Shelter Island’s long march to instituting a Comprehensive Plan to guide future decisions achieved a major milestone Monday night.

After a review of a draft of the Plan — sometimes line-by-line and making a series of slight edits, clarifications, and omissions — the Comprehensive Plan Advisory Committee voted unanimously at Town Hall to send the draft to the Town Board for review.

A municipality’s Comprehensive Plan dictates policy on multiple fronts, including development, land use, transportation and housing. In 1994, a Comprehensive Plan was adopted by a Town Board resolution. A seven-month effort of discussion and research in 2008 produced an update to that plan, but the Board rejected it.

Monday night’s vote is a significant step forward to achieving the long-awaited goal, but there are several other moves that must be made before the Island has a Plan in place. First the edits of the draft will go to the consultants, BFJ Planning, hired by the town to aid in writing a Plan, who will incorporate the edits into a final draft that eventually will be sent on to the Town Board.

There it will be reviewed and discussed, and a series of public hearings will be scheduled where Islanders can have their voices heard.

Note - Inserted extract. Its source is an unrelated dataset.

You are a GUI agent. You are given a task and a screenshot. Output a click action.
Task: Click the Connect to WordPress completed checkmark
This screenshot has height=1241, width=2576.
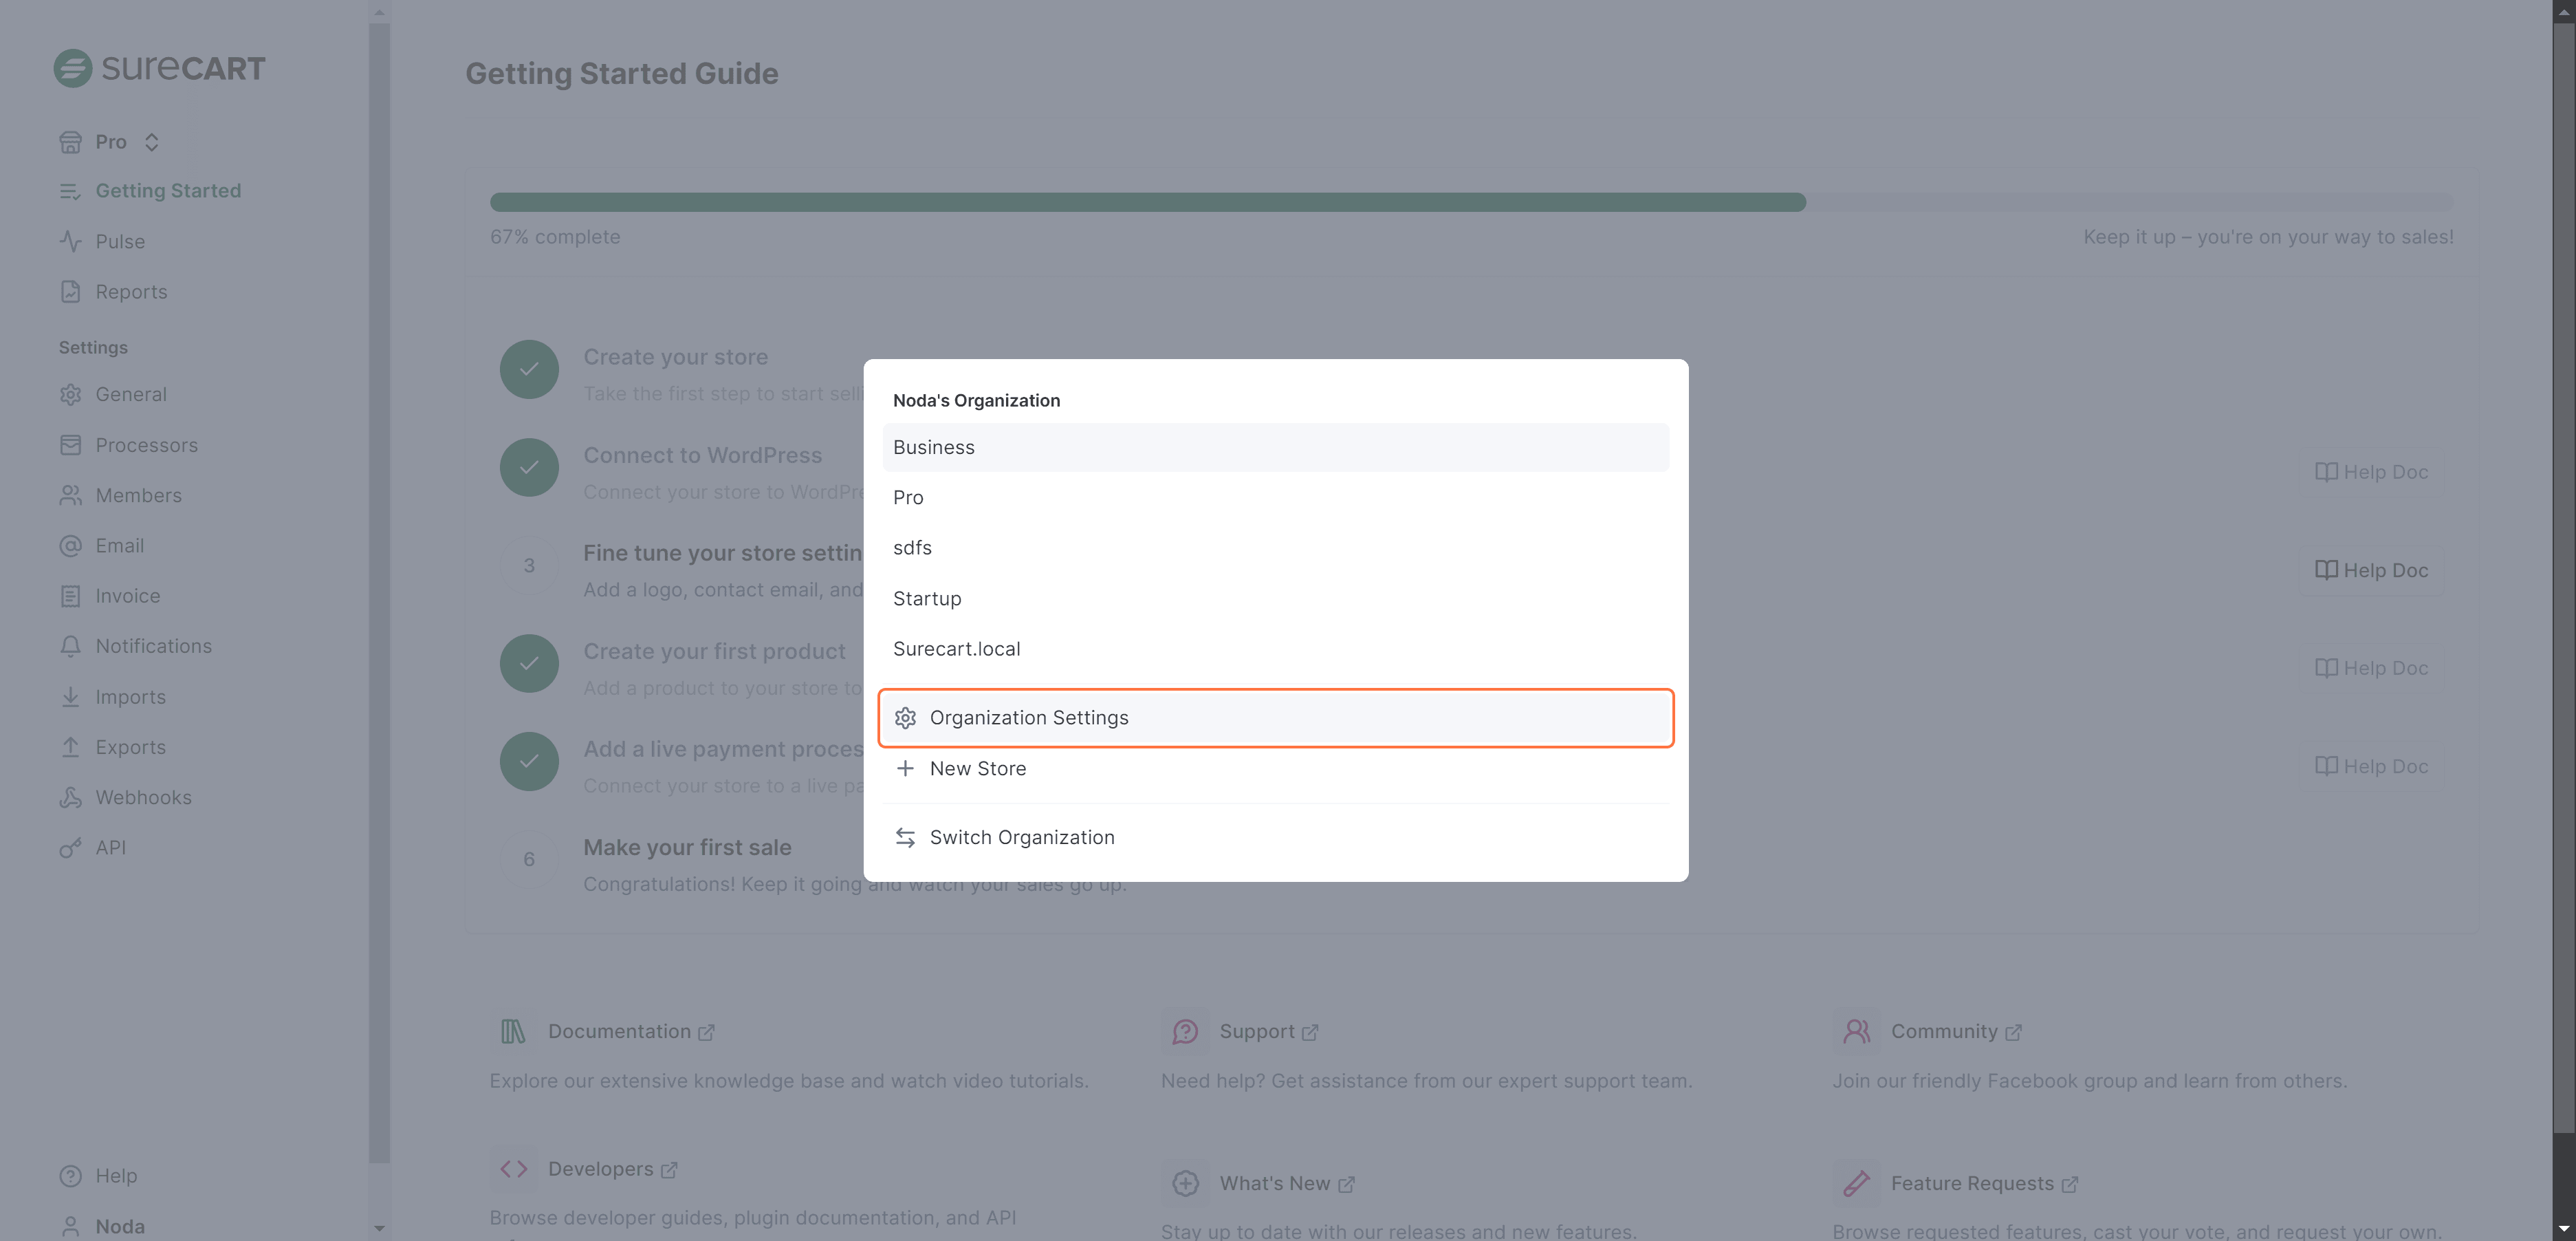coord(529,467)
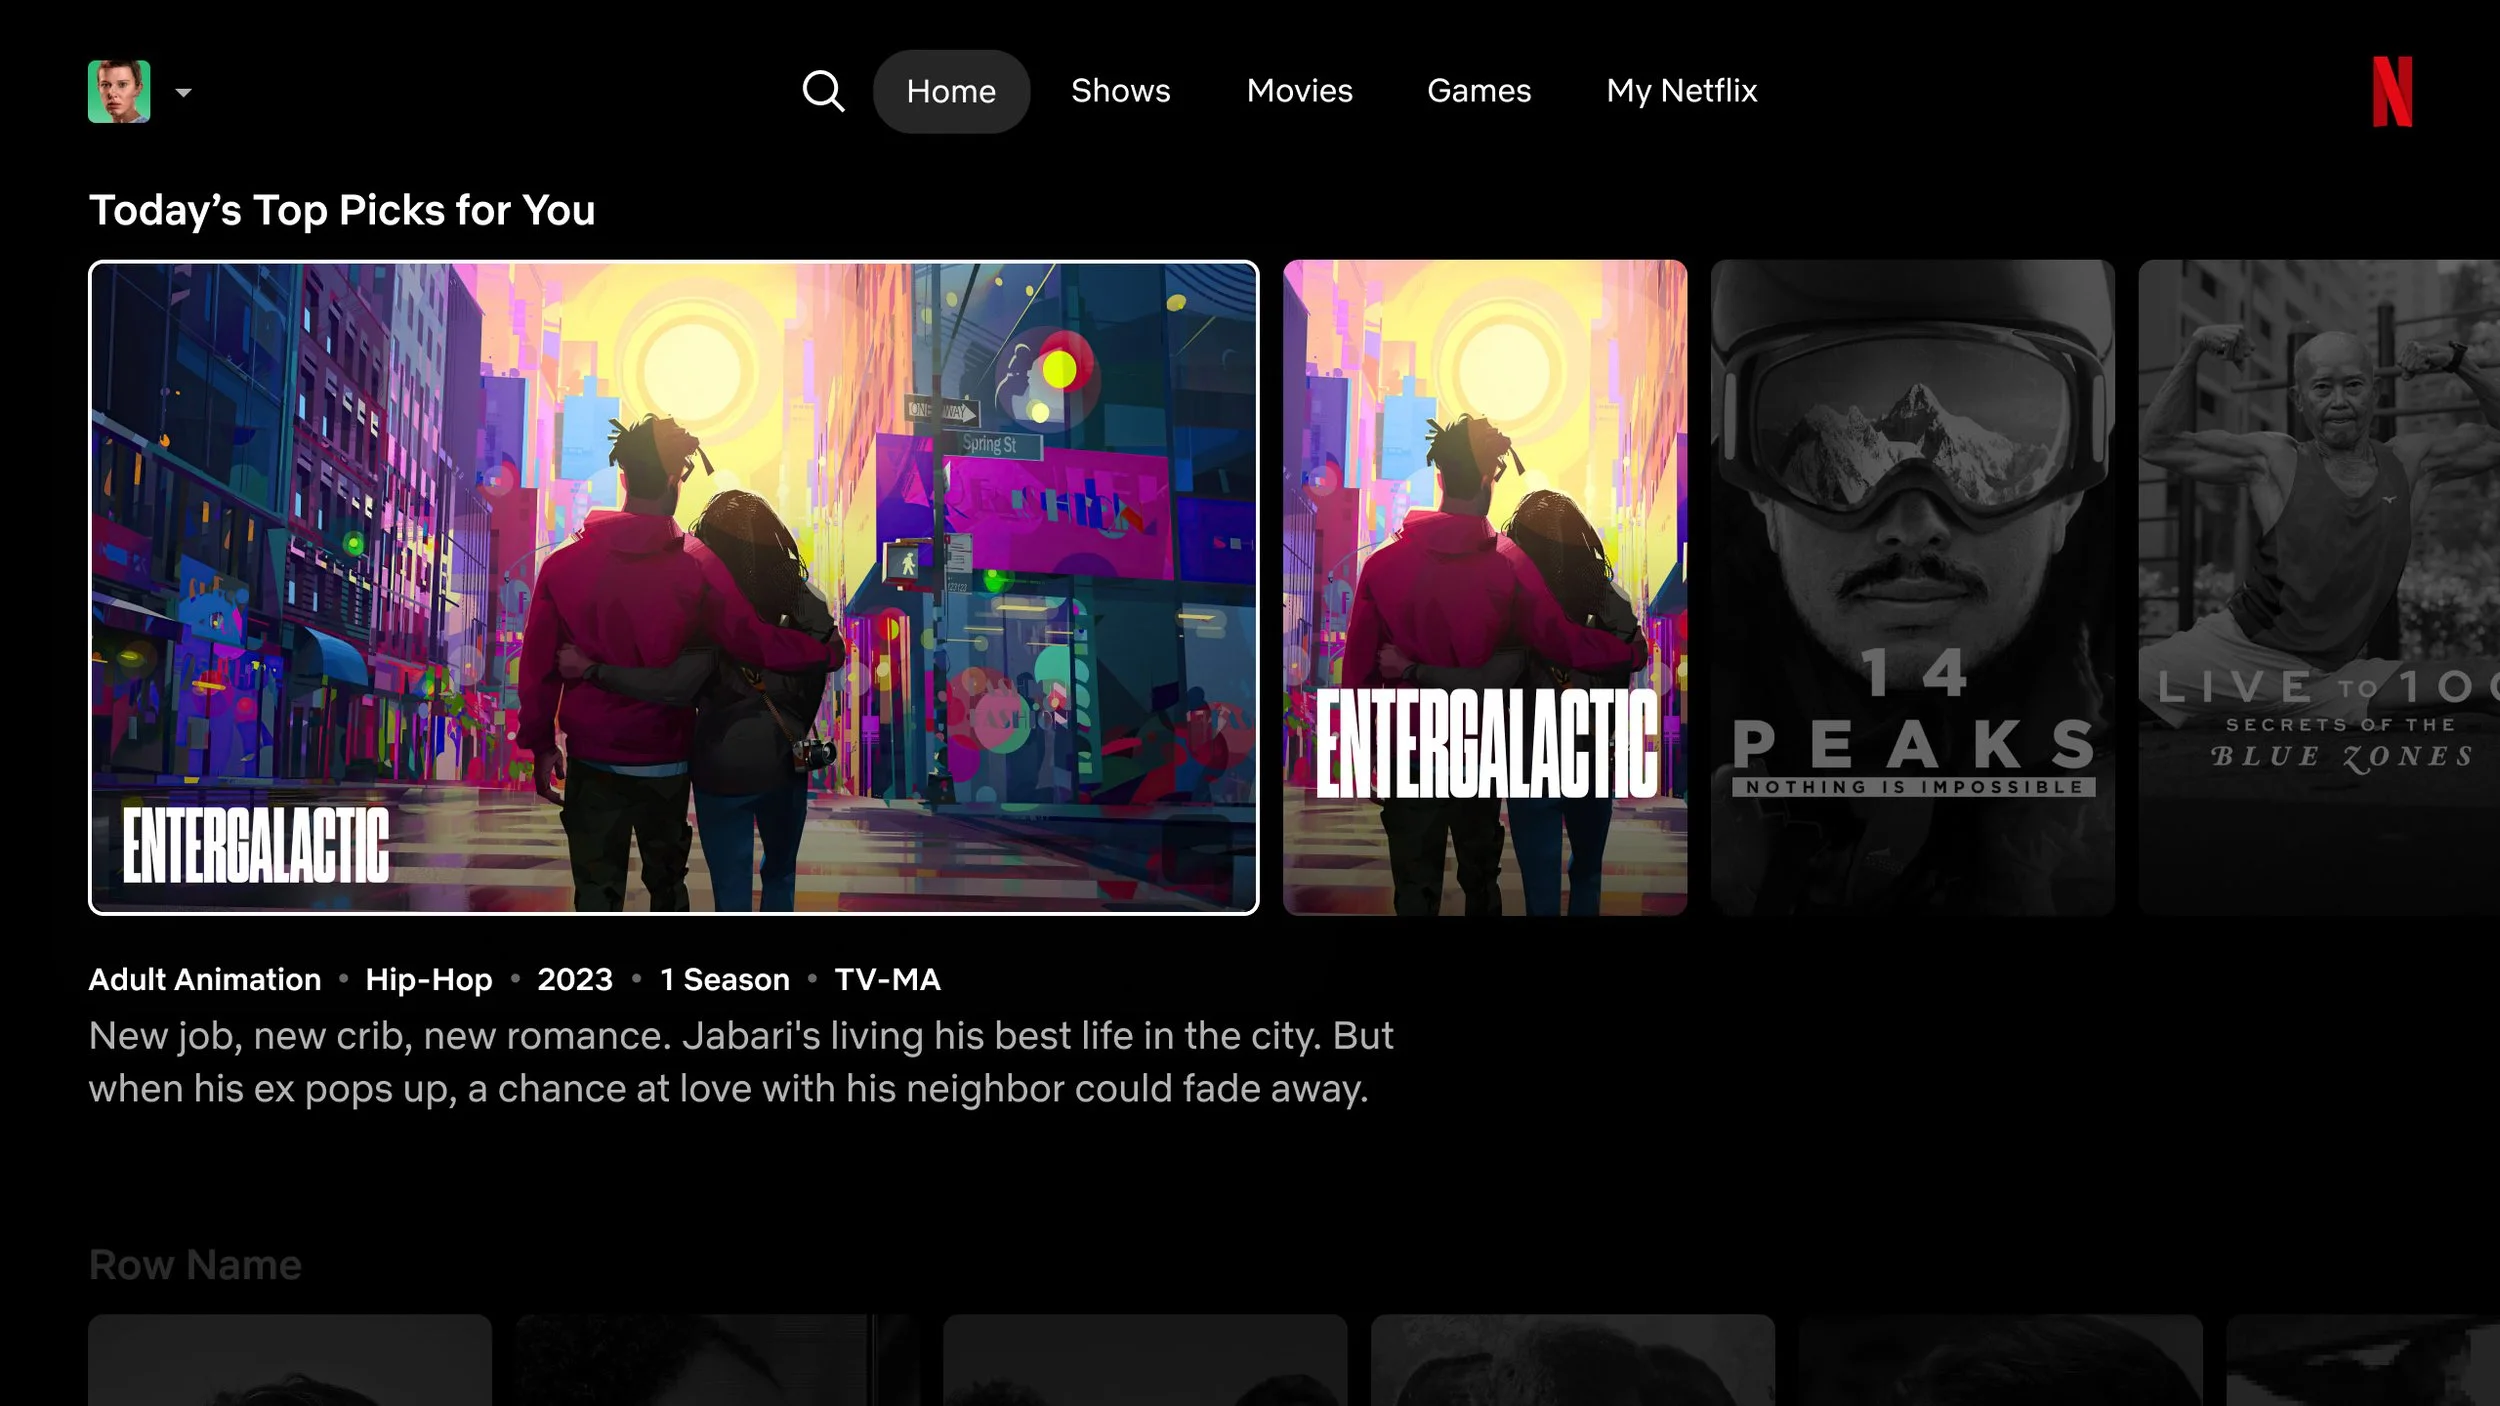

The Island’s Zoning Board of Appeals will then have an opportunity to weigh in, and then the Suffolk County Planning Commission will study the Island’s proposed plan. After that, the Plan will have to pass muster with a State Environmental Quality Review Act (SEQRA) determination.

Finally, the Plan will be put to a vote by residents.

At Monday’s meeting, nothing was too small for the Advisory Committee not to correct before signing off, from making sure maps are color coordinated and captions to photos are correct to noting that some data is skewed by the effect of the pandemic.

Census numbers on population and school enrollment might be incorrect; figures spiked when second homeowners moved here to escape rising cases of COVID in the city and sent their children to school. Asterisks will be in place in the draft to indicate that some data could be misleading.

In a hot button issue, semantics are important, so the Advisory Committee members have changed the term “affordable housing” to “obtainable housing.”

Those and other issues were resolved, and the unanimous vote now keeps the Plan on track to someday being an agreed-upon road map to the Island’s future.